The Rich History of Three Pentecost Hymns

Following the season of Easter is the Day of Pentecost, celebrating the narrative recorded in Acts 2 of the Holy Spirit descending onto followers of Christ and allowing them to speak in multiple languages. What God is able to do here is a powerful account of how the Holy Spirit works through people, breaking through human barriers, to share the Good News of salvation to all. Read the history of three hymns for Pentecost below, excerpted from Lutheran Service Book: Companion to the Hymns, that includes some surprising facts and details that will enrich your understanding of each hymn text.

Hail Thee, Festival Day (LSB 489)

Bishop Felix of Nantes served a remote stretch of northwest Gaul where, in the middle of the sixth century, he had converted and baptized the fierce Saxons. Venantius Fortunatus (ca. 540–early 7th cent.) penned several poems for Felix, including the 110-line poem from which “Hail thee, festival day” is taken. He wrote it for an Easter Vigil sometime between 567 (when Felix became bishop) and 576 (when the collection containing the poem was published). The poem, which is in elegiac couplets (a hexameter line followed by a pentameter one), is a celebration of the reawakening of nature in spring, a tribute to Christ’s victory over death, and a commendation to Felix for exemplary service.

» Directive A
In the records, from the line containing "Task: Open File Explorer from taskbar" through the line containing "click(186, 192)", inclusive, substitute "bottom bar" for "status bar" and reproduce those lines with no other alteration.

(Stored data entries)

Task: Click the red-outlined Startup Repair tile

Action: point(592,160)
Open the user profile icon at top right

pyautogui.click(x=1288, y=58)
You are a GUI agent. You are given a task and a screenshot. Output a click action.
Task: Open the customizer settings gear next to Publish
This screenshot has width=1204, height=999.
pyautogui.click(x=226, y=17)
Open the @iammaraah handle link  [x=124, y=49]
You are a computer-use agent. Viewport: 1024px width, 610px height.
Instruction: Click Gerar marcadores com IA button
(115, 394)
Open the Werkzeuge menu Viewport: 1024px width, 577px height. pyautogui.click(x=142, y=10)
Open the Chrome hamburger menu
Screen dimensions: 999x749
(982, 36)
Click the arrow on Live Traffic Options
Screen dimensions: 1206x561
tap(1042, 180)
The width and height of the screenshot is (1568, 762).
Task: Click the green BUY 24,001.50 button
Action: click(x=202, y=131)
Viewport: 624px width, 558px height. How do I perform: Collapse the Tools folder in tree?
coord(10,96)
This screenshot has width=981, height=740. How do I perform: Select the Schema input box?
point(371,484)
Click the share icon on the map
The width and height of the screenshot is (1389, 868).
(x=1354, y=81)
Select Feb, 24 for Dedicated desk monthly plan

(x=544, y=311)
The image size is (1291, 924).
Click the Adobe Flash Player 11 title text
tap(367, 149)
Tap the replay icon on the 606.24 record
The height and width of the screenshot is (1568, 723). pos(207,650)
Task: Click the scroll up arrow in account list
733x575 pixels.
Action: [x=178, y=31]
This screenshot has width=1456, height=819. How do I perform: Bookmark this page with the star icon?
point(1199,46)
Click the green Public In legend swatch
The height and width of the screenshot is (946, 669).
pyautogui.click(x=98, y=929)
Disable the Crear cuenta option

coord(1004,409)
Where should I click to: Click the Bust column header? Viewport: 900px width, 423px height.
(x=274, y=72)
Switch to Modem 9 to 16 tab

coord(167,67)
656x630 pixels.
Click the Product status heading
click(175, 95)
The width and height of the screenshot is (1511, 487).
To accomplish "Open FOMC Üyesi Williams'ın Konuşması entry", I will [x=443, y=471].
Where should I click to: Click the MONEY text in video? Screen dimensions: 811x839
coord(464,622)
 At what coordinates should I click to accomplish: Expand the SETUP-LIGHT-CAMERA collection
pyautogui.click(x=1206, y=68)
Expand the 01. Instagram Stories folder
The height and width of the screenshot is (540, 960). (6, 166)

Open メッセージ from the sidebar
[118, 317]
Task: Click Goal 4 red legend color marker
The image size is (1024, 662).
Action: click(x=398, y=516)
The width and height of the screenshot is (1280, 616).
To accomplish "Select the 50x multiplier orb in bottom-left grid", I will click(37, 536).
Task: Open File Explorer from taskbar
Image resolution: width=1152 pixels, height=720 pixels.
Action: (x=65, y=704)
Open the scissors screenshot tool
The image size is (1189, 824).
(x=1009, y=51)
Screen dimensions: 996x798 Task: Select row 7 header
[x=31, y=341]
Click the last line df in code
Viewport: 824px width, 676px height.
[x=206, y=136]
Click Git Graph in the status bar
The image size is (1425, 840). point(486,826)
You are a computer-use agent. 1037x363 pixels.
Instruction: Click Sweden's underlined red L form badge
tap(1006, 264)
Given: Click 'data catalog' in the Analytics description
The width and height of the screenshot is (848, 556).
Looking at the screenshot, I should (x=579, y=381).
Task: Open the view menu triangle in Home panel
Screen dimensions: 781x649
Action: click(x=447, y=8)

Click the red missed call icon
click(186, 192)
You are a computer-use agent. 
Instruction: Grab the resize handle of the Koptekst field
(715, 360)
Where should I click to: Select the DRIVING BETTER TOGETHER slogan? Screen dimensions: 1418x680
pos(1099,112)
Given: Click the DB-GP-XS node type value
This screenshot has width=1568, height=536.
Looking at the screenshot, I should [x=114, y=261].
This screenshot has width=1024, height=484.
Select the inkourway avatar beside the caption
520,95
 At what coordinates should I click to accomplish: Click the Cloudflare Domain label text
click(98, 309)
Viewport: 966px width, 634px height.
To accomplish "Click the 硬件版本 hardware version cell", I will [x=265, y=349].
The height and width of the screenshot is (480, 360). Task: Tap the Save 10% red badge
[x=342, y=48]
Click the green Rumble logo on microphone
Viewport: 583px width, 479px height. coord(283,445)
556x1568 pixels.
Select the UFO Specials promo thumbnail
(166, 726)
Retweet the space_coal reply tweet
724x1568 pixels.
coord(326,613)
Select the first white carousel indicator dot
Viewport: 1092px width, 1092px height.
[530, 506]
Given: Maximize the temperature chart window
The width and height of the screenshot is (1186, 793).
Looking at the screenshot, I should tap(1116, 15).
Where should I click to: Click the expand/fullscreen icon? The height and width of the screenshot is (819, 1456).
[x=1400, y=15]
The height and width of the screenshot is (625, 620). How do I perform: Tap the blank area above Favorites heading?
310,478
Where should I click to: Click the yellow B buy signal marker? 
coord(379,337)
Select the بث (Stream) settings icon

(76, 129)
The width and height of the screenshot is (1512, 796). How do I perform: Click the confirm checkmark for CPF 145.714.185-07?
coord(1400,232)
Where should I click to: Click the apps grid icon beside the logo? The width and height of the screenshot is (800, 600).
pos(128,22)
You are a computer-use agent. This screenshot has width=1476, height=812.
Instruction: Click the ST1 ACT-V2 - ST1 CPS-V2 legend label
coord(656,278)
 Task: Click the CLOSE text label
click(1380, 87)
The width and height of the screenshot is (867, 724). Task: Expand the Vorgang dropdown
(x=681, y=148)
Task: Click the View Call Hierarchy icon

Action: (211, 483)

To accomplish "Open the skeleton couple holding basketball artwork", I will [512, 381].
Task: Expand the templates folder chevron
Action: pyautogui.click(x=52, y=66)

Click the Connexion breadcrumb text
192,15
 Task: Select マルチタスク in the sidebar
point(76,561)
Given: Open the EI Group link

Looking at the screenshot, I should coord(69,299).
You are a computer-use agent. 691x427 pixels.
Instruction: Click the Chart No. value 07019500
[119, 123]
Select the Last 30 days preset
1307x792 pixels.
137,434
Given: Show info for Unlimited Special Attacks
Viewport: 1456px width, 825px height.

» Directive B
Reproduce the passage on the Pentecost hymns from "The Rich History" through "Day (LSB 489)", inclusive, with no changes.

» Full response A
Task: Open File Explorer from taskbar
Image resolution: width=1152 pixels, height=720 pixels.
Action: (x=65, y=704)
Open the scissors screenshot tool
The image size is (1189, 824).
(x=1009, y=51)
Screen dimensions: 996x798 Task: Select row 7 header
[x=31, y=341]
Click the last line df in code
Viewport: 824px width, 676px height.
[x=206, y=136]
Click Git Graph in the bottom bar
The image size is (1425, 840). point(486,826)
You are a computer-use agent. 1037x363 pixels.
Instruction: Click Sweden's underlined red L form badge
tap(1006, 264)
Given: Click 'data catalog' in the Analytics description
The width and height of the screenshot is (848, 556).
Looking at the screenshot, I should (x=579, y=381).
Task: Open the view menu triangle in Home panel
Screen dimensions: 781x649
Action: click(x=447, y=8)

Click the red missed call icon
click(186, 192)

» Full response B
The Rich History of Three Pentecost Hymns

Following the season of Easter is the Day of Pentecost, celebrating the narrative recorded in Acts 2 of the Holy Spirit descending onto followers of Christ and allowing them to speak in multiple languages. What God is able to do here is a powerful account of how the Holy Spirit works through people, breaking through human barriers, to share the Good News of salvation to all. Read the history of three hymns for Pentecost below, excerpted from Lutheran Service Book: Companion to the Hymns, that includes some surprising facts and details that will enrich your understanding of each hymn text.

Hail Thee, Festival Day (LSB 489)